Records for this task Start Marker

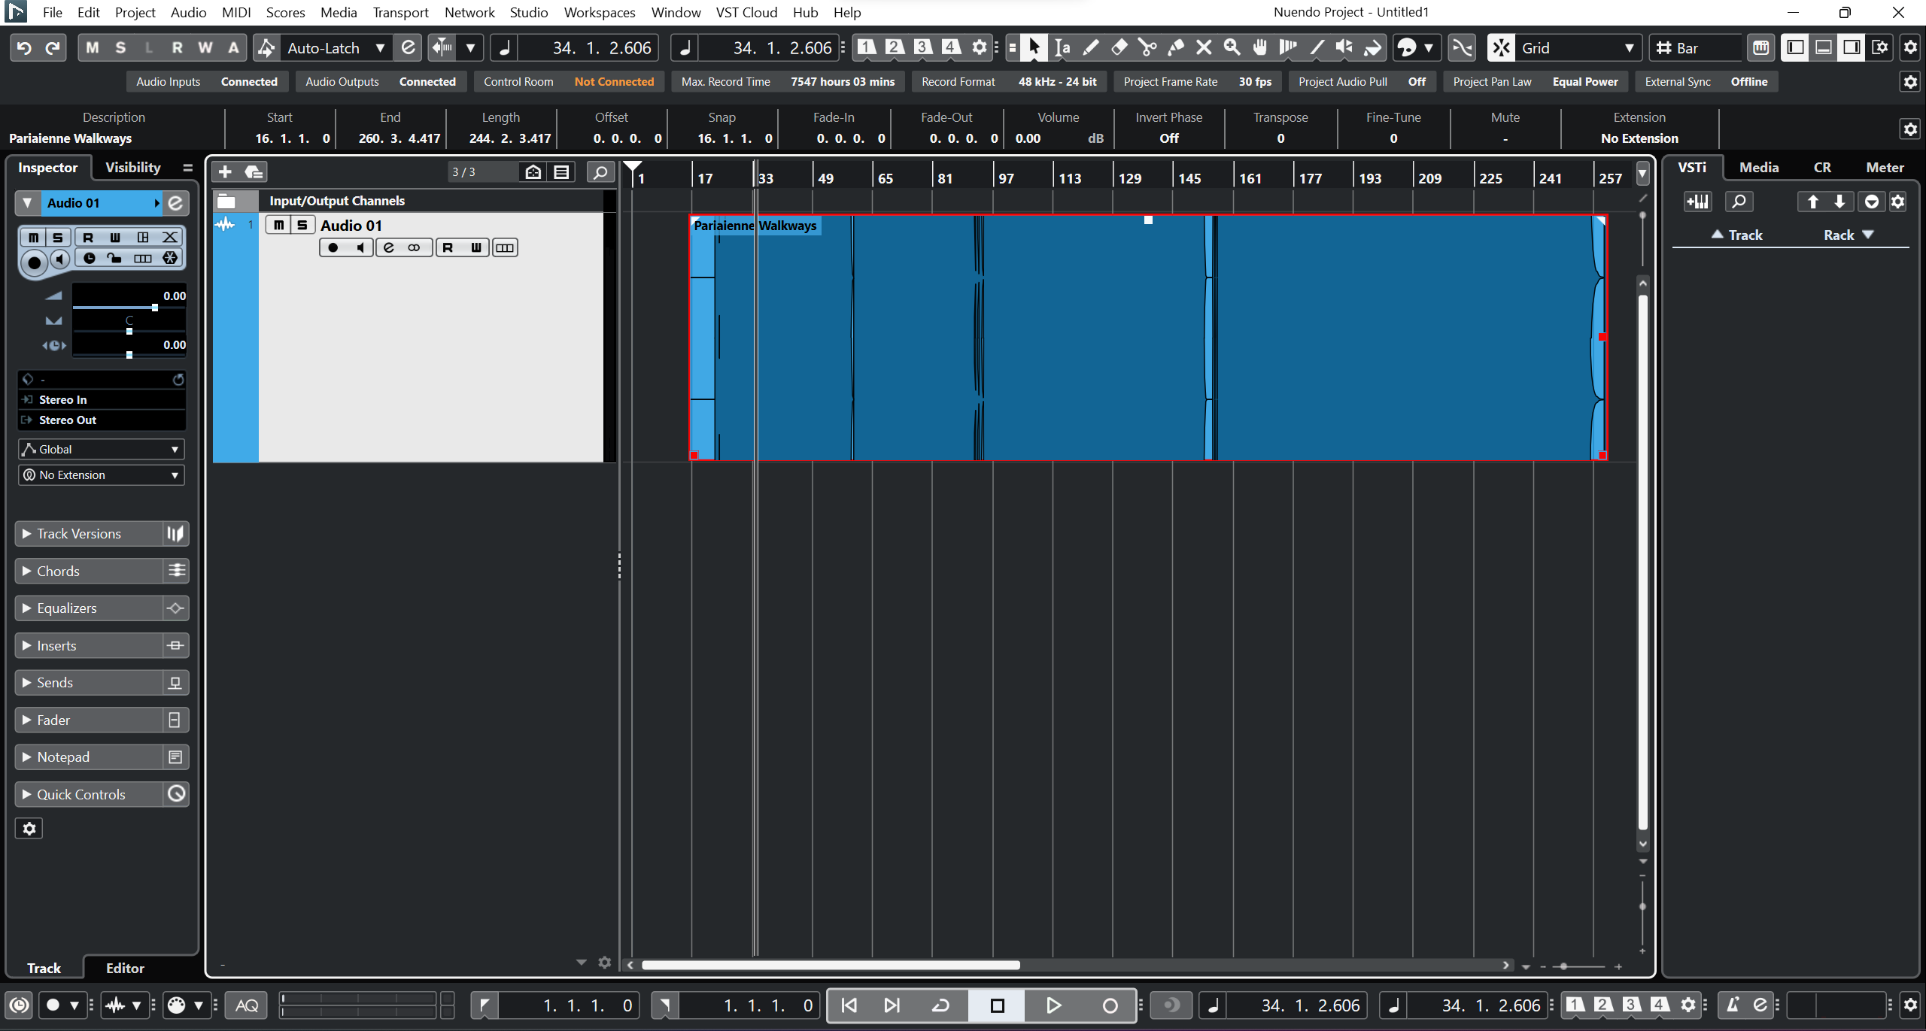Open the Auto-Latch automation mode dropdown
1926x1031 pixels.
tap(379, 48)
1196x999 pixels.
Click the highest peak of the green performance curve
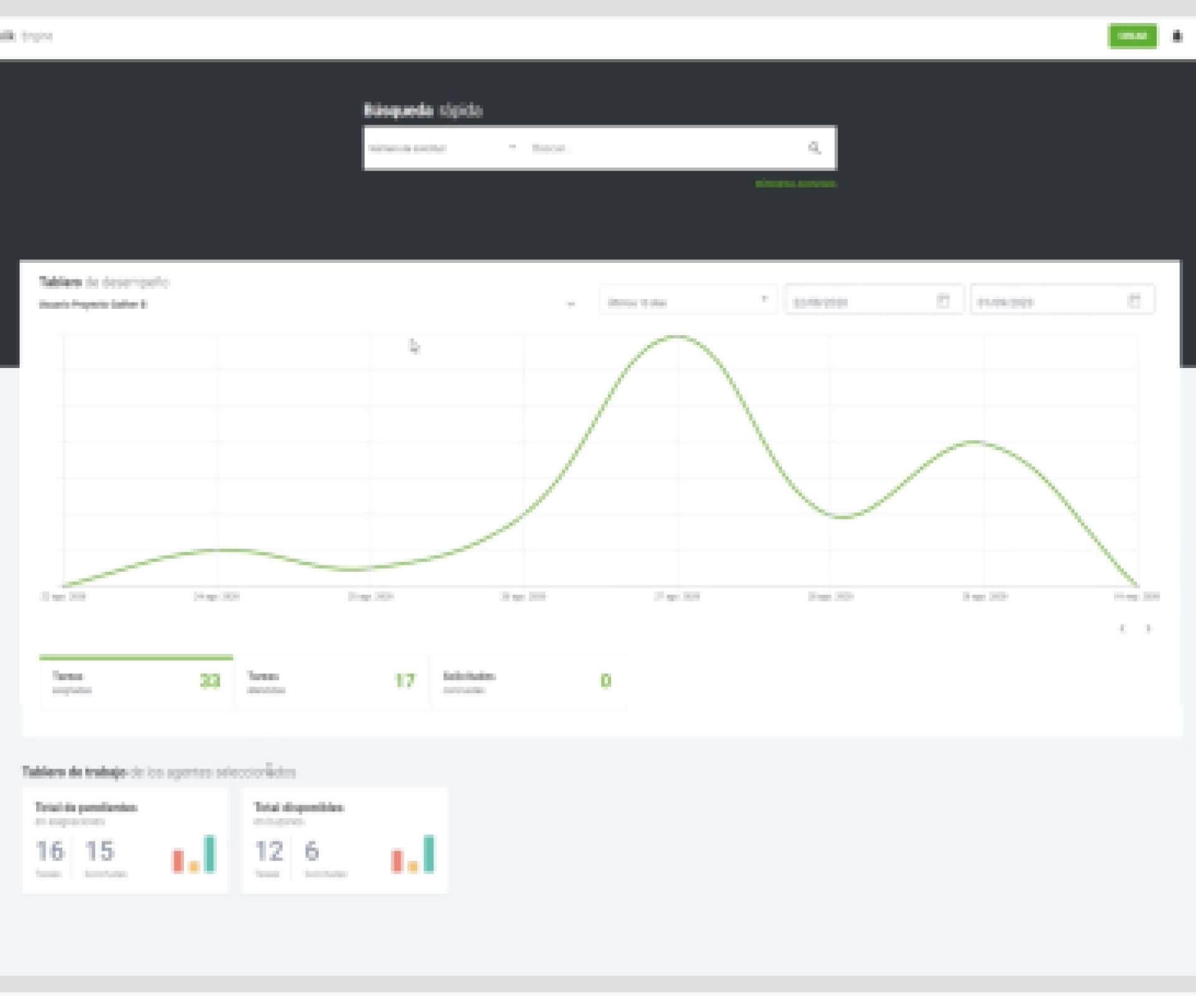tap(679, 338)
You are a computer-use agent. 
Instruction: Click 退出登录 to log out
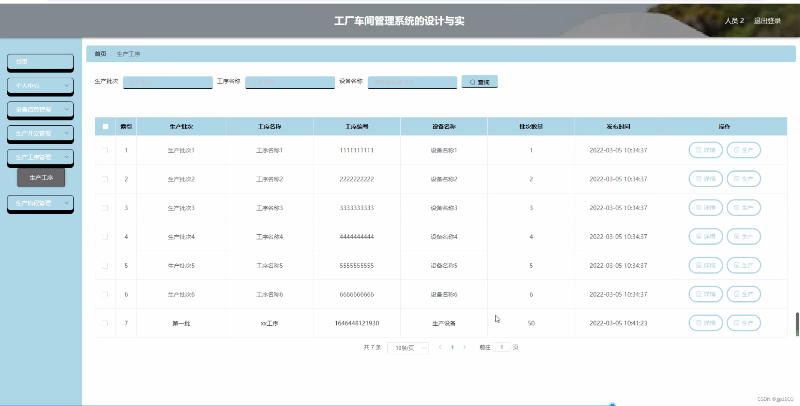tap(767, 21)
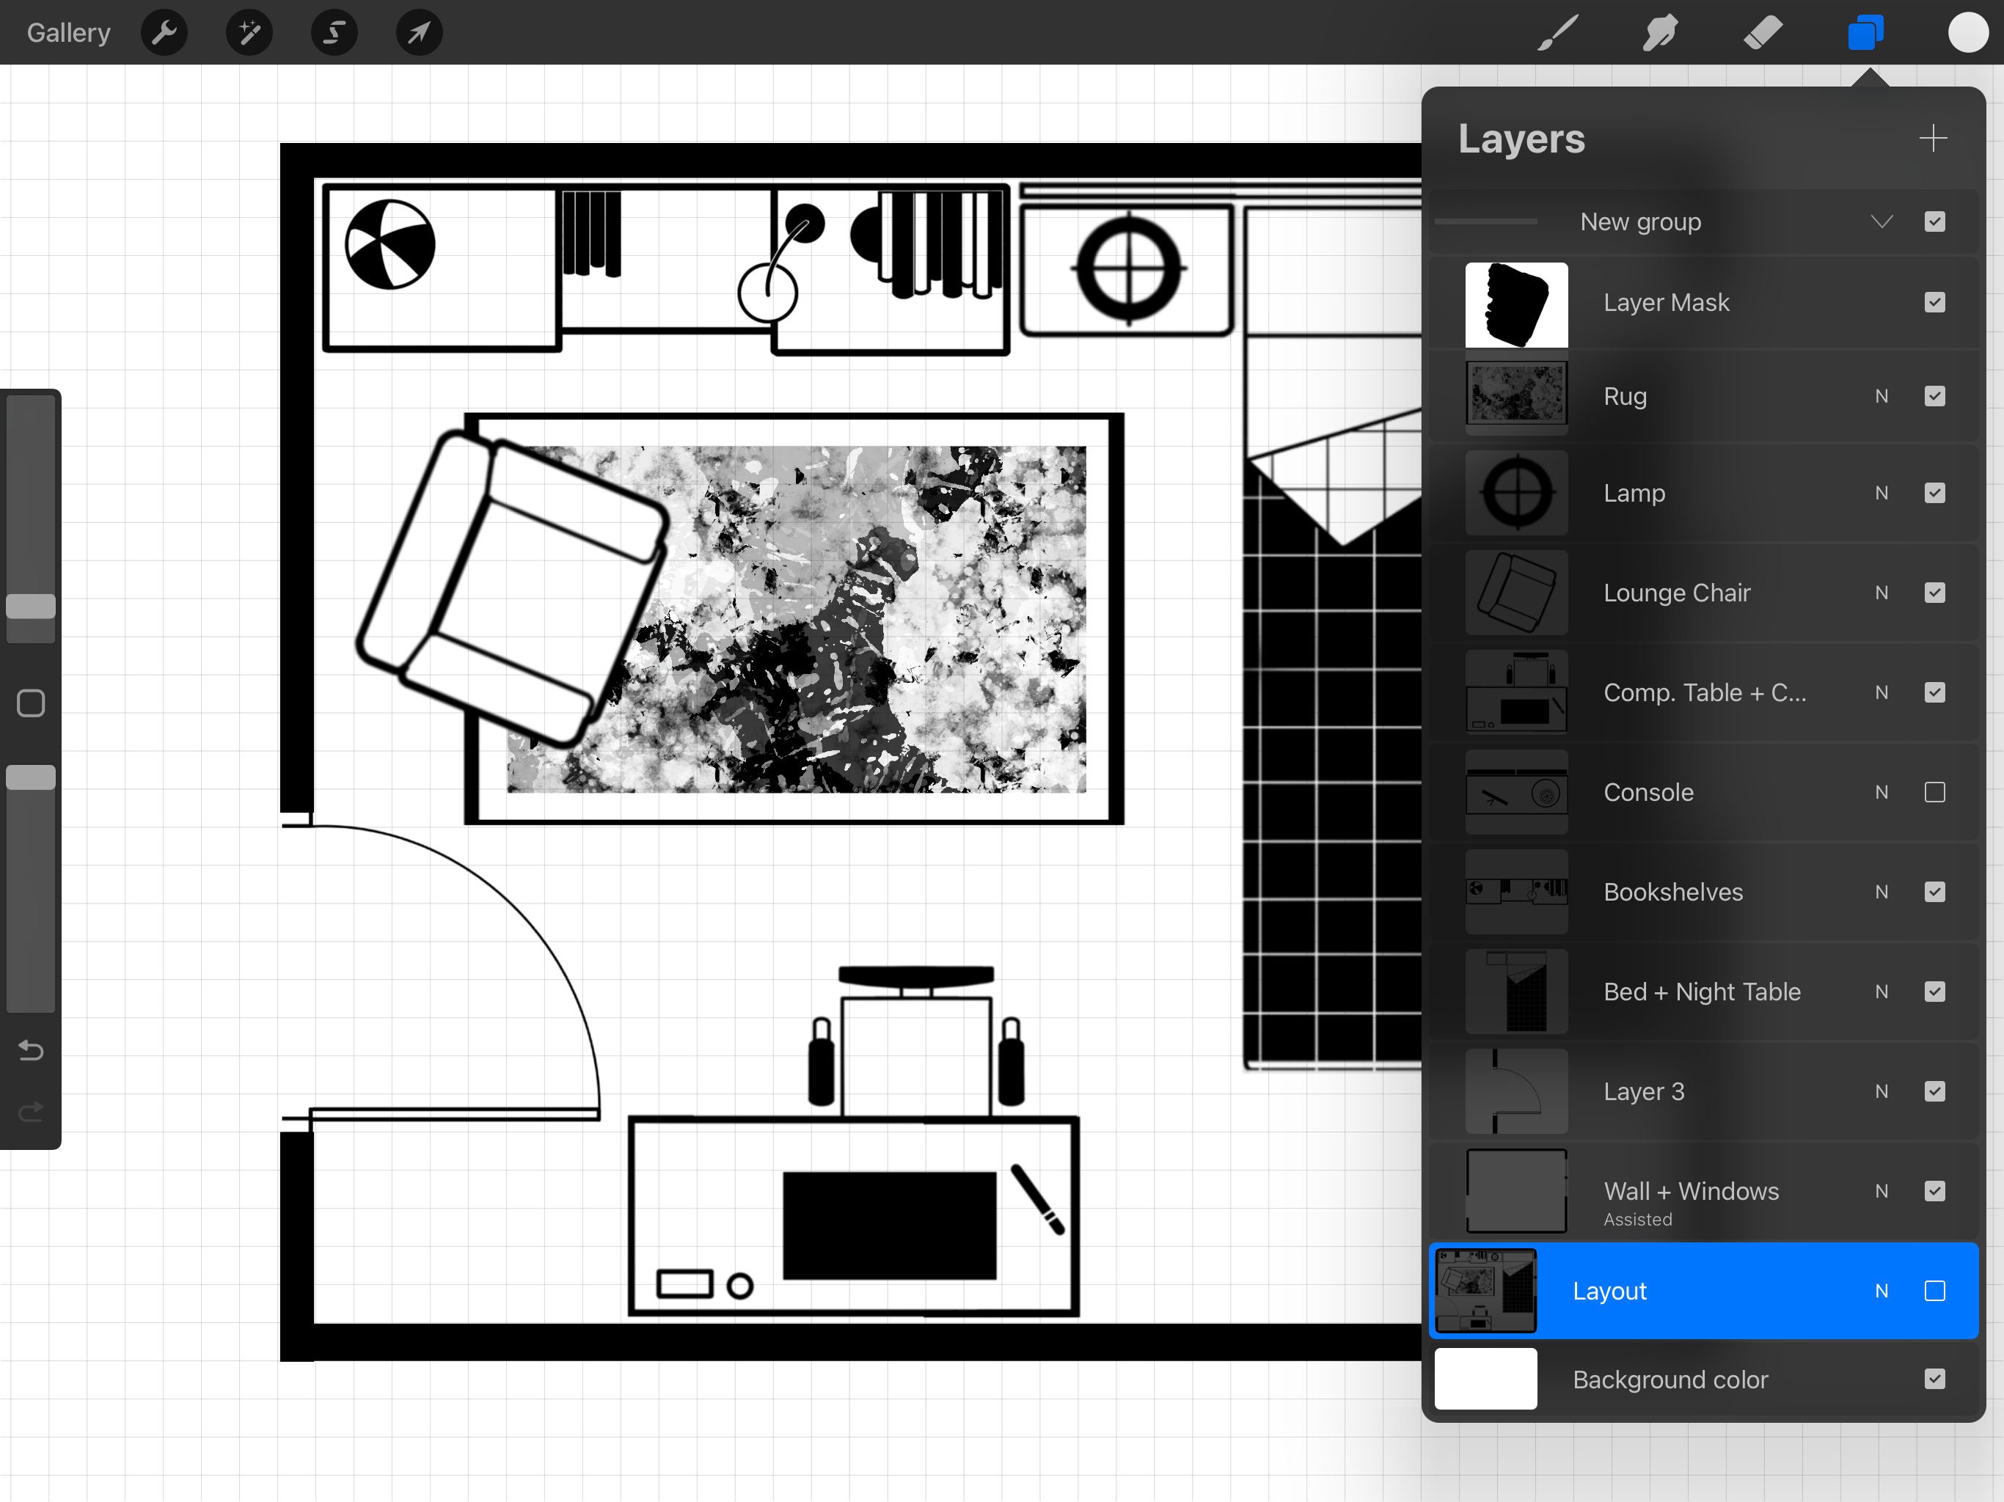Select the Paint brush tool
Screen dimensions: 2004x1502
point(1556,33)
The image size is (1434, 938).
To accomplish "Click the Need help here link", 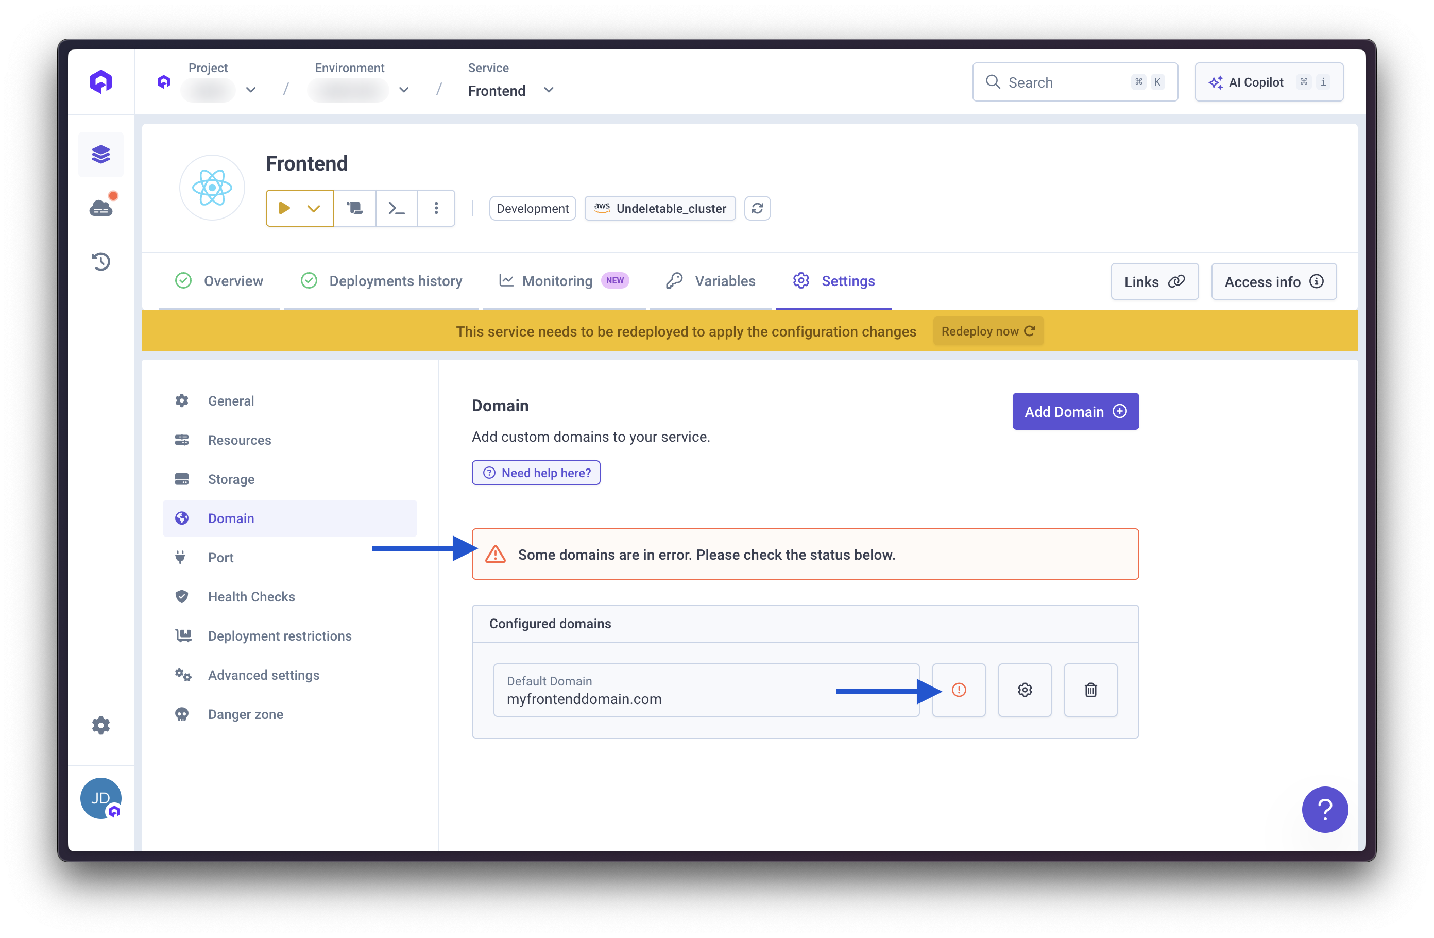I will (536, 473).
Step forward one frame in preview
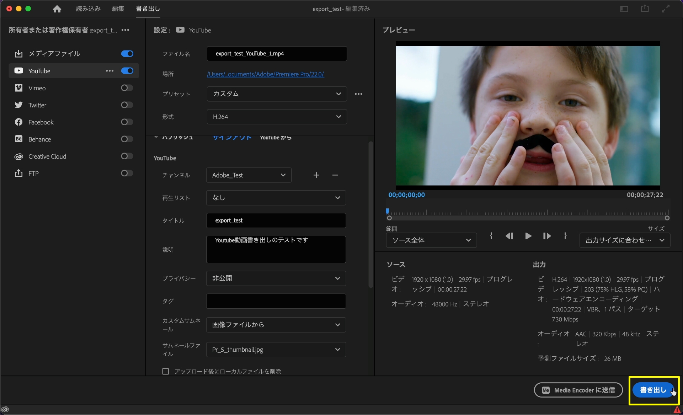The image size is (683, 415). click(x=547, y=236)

Records for this task End Marker

* **Task objective**:
All that should be printed is the run of lines above from the one with "Click the highest" through the one with "The image size is (1434, 938).", both included, exactly as given, with pictures left out.

* **Answer to this problem**:
Click the highest peak of the green performance curve
tap(679, 338)
You are a computer-use agent. 
Instruction: Click 退出登录 to log out
tap(767, 21)
Select the Paint brush tool
Screen dimensions: 2004x1502
point(1556,33)
The image size is (1434, 938).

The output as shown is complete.